EXERCISE
Change "button" to "control" in the rows below and write them out again with everything else the same. Leave out the pictures.
______
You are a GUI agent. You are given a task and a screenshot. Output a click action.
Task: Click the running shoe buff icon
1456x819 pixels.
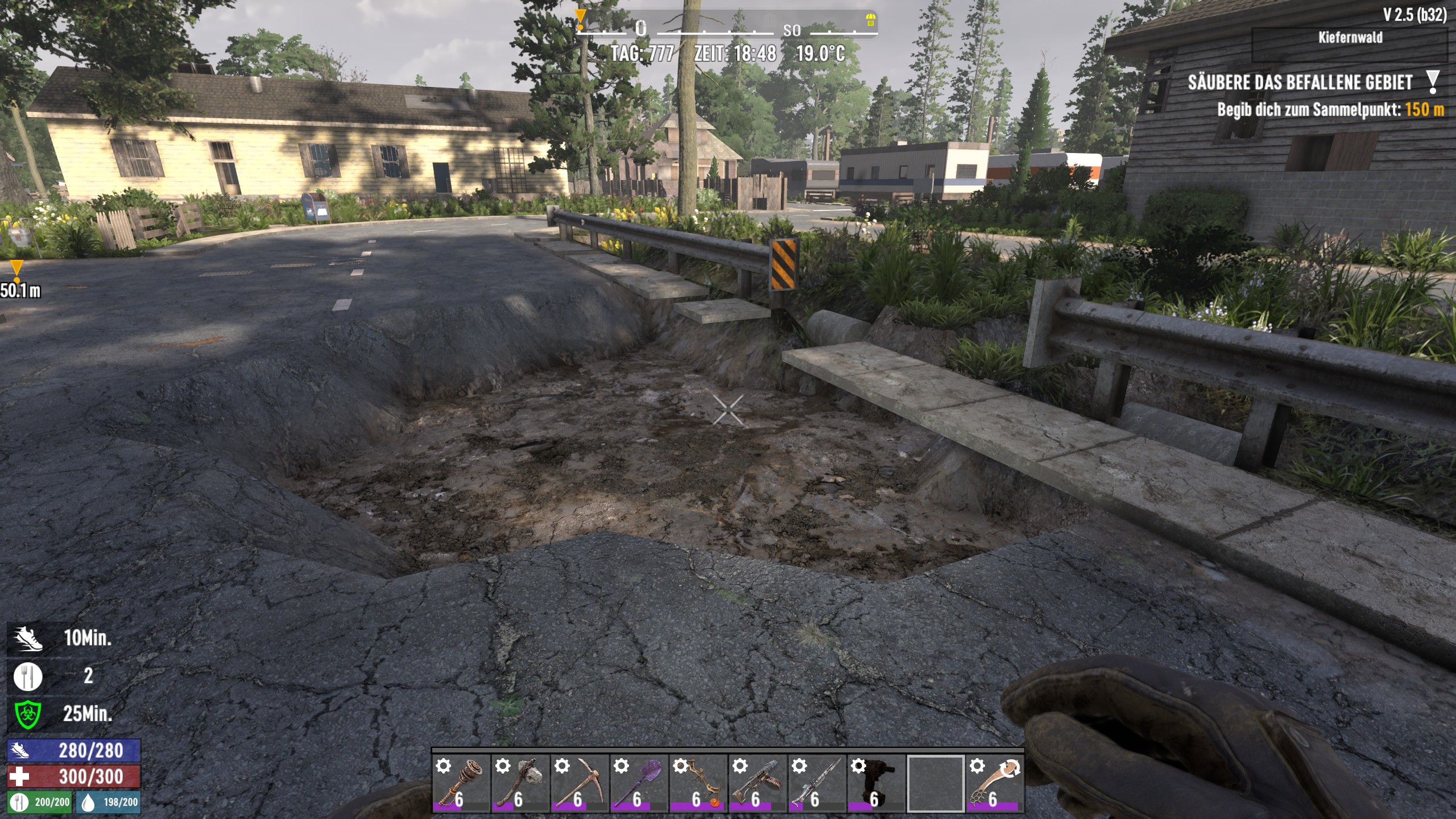click(28, 638)
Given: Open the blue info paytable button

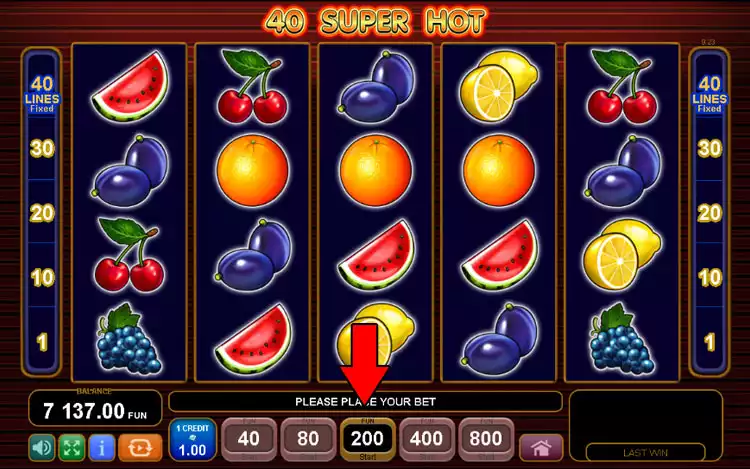Looking at the screenshot, I should pos(100,446).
______
EXERCISE RESPONSE
You are a GUI agent. You are given a task and a screenshot. Output a click action.
Task: Click the running shoe buff icon
1456x819 pixels.
click(28, 638)
Given: Open the blue info paytable control

Looking at the screenshot, I should pos(100,446).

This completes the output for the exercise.